Reproduce word for word everything from the start of the rows down to the line containing "pos(967,336)", both ends included, leaving the pictures out of your answer.

[Screenshot and document pointing data]
════════════════
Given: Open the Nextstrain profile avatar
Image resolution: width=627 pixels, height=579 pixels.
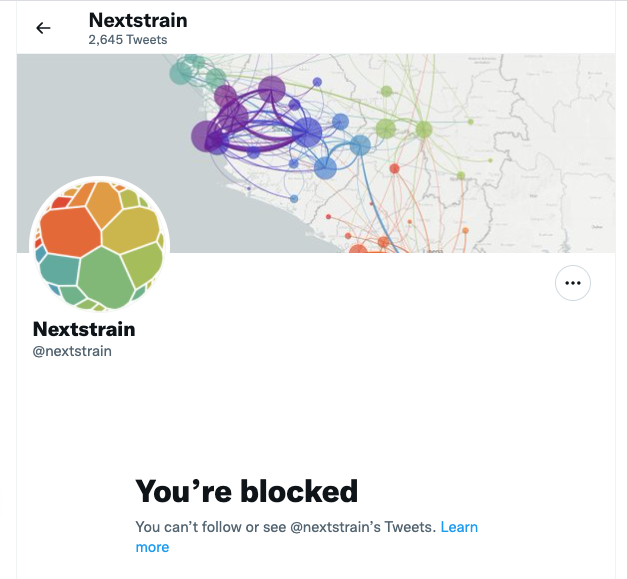Looking at the screenshot, I should pos(100,245).
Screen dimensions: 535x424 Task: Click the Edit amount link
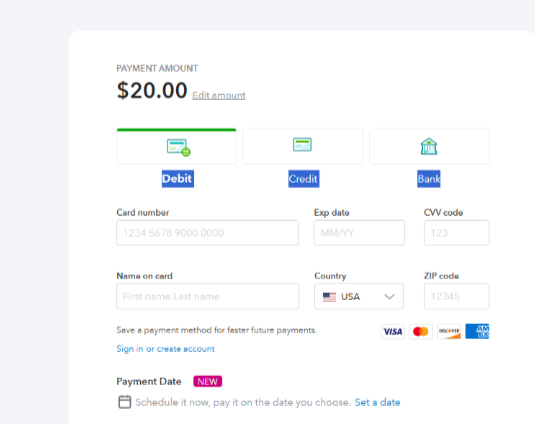click(219, 95)
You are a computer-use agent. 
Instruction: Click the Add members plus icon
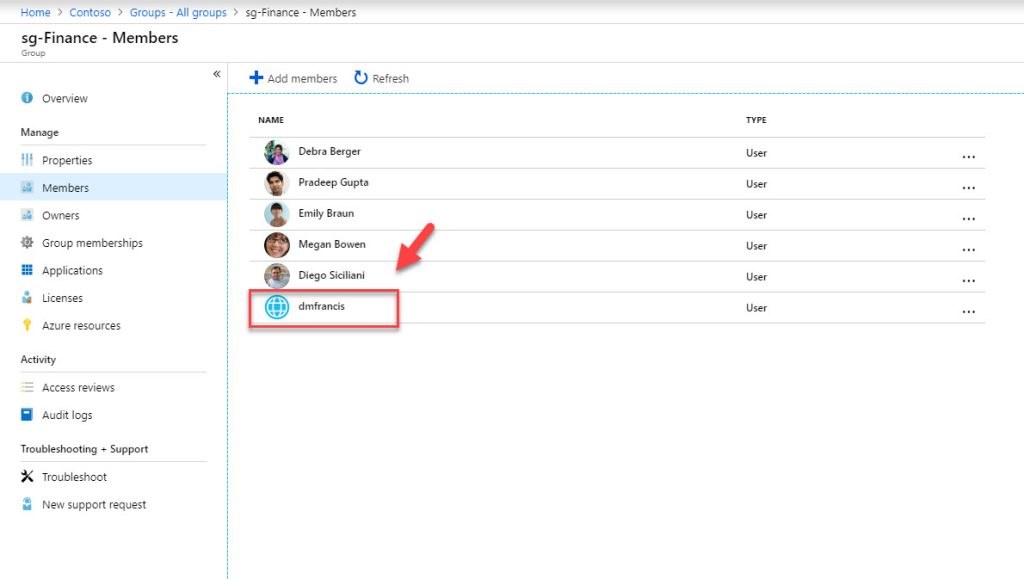(x=259, y=78)
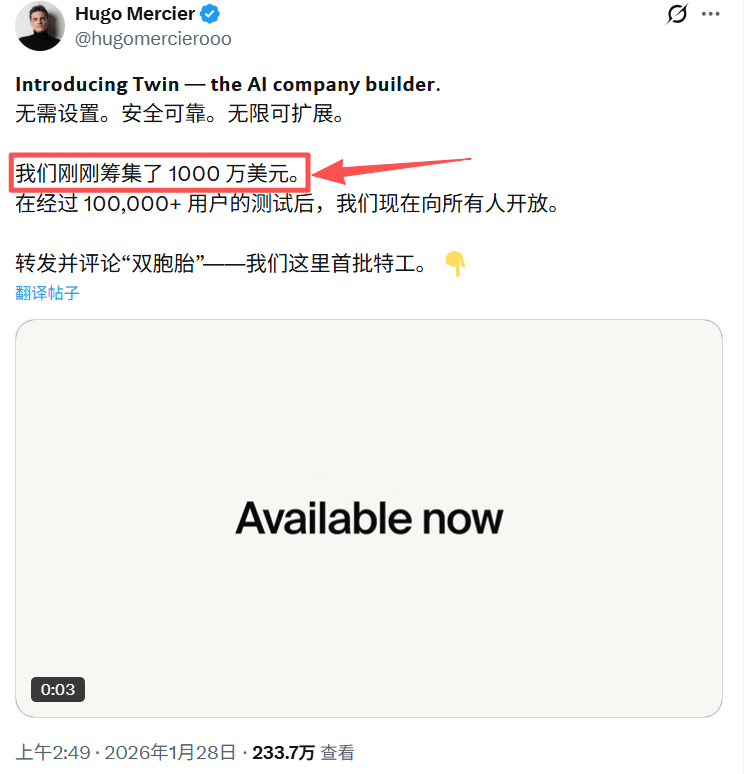
Task: Click the red arrow annotation
Action: click(x=392, y=170)
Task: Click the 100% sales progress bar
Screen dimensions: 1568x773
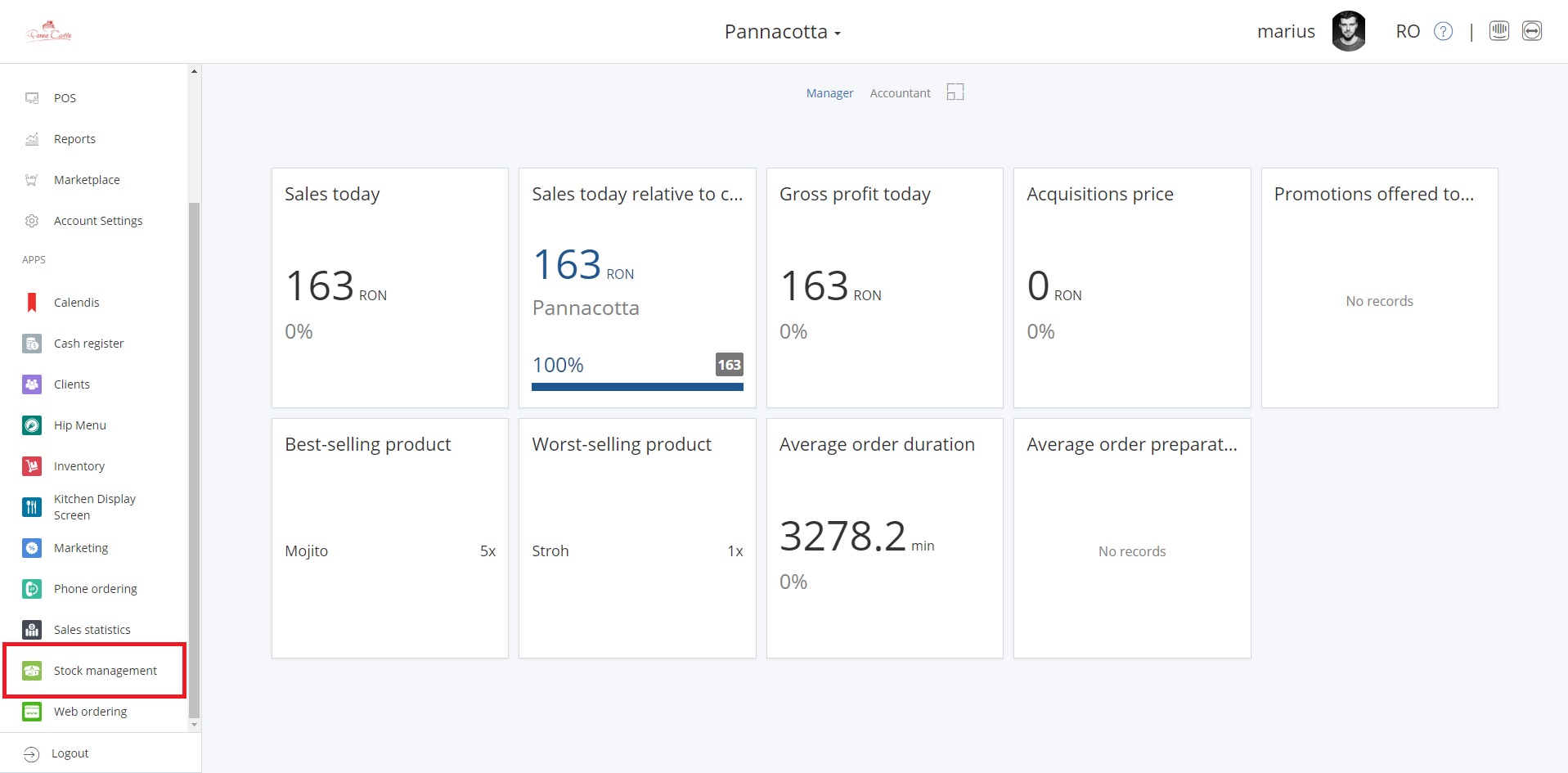Action: 637,386
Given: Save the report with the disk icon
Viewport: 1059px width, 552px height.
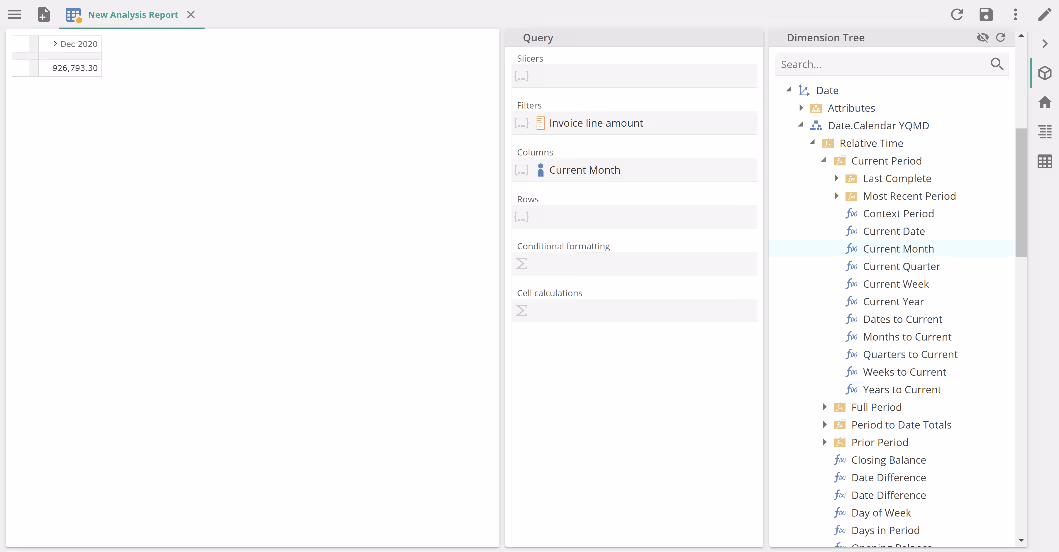Looking at the screenshot, I should point(986,15).
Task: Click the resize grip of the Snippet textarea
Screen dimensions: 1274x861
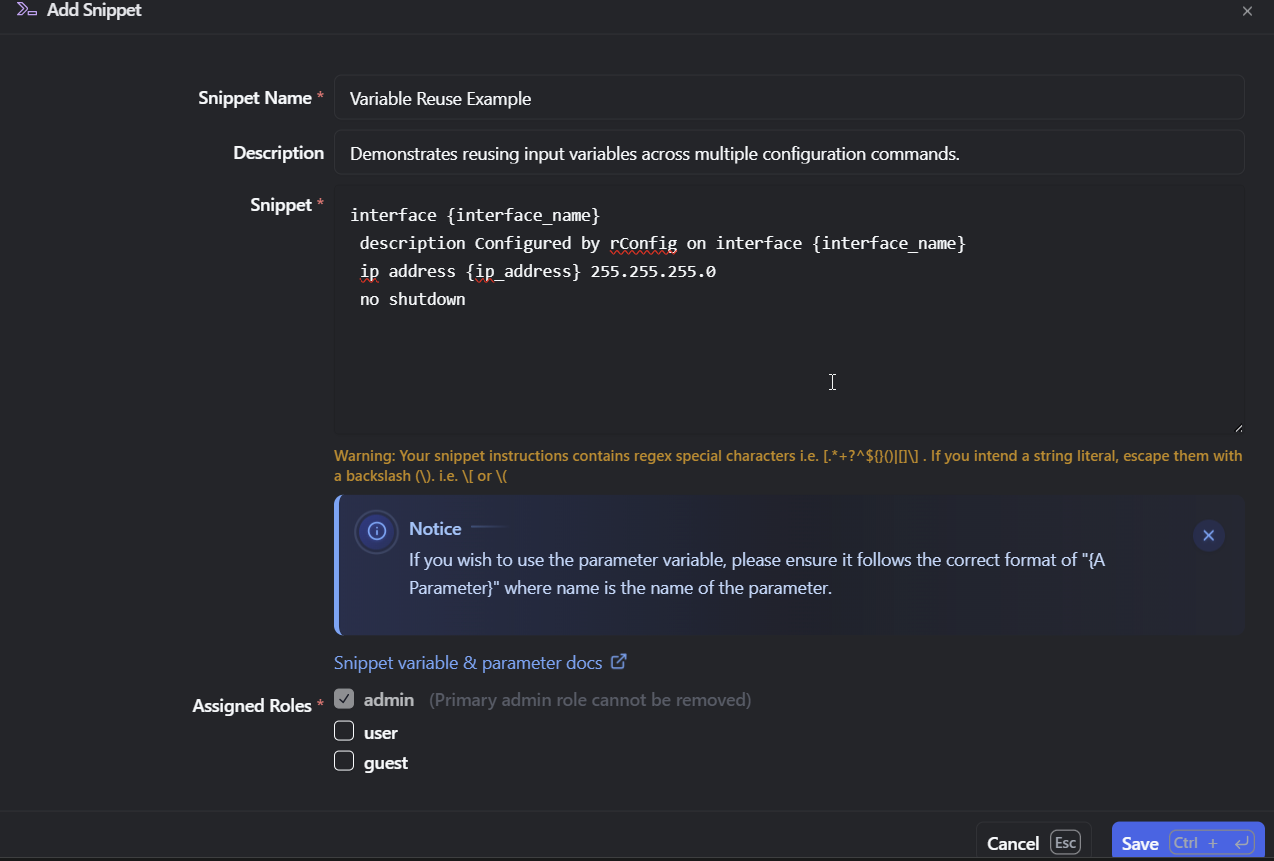Action: [1238, 426]
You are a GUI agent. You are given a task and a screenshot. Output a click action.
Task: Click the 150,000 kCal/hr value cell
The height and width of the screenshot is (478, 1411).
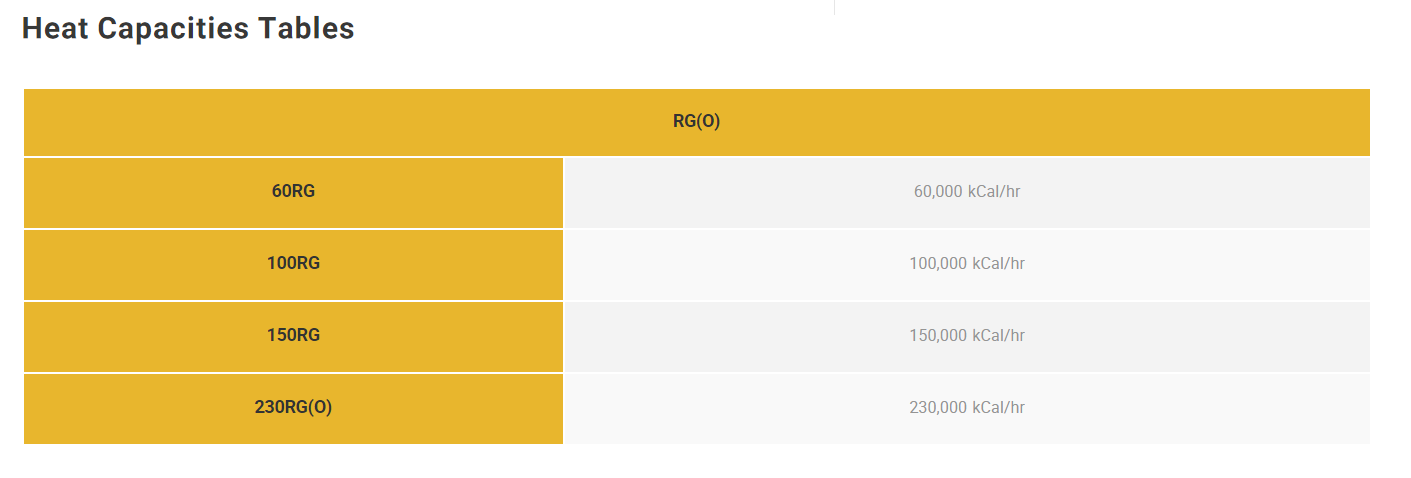pos(967,336)
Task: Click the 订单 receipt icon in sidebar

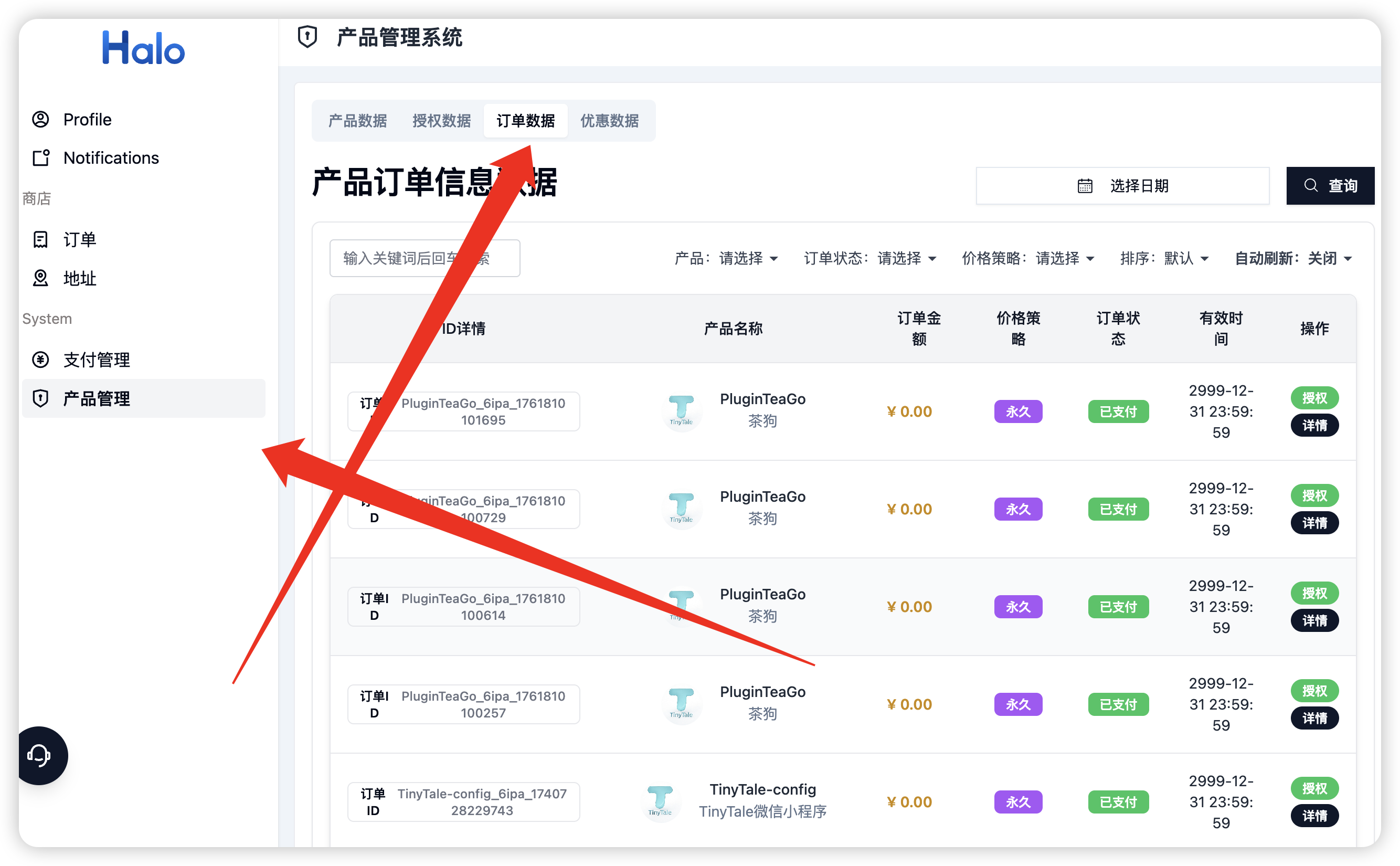Action: pos(40,239)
════════════════
REPLY:
Given: Open the Nextstrain profile avatar
Image resolution: width=627 pixels, height=579 pixels.
Looking at the screenshot, I should pos(100,245).
Screen dimensions: 535x424 Task: Click the Edit amount link
click(219, 95)
You are a computer-use agent. 
Instruction: Click the Add members plus icon
(x=259, y=78)
Task: Click the red arrow annotation
Action: click(x=392, y=170)
Task: Click the 100% sales progress bar
Screen dimensions: 1568x773
Action: 637,386
Given: Save the report with the disk icon
Viewport: 1059px width, 552px height.
Looking at the screenshot, I should point(986,15).
Task: Click the resize grip of the Snippet textarea
Screen dimensions: 1274x861
Action: [1238, 426]
You are a GUI agent. You are given a task and a screenshot. Output a click action.
Task: Click the 150,000 kCal/hr value cell
The height and width of the screenshot is (478, 1411).
pos(967,336)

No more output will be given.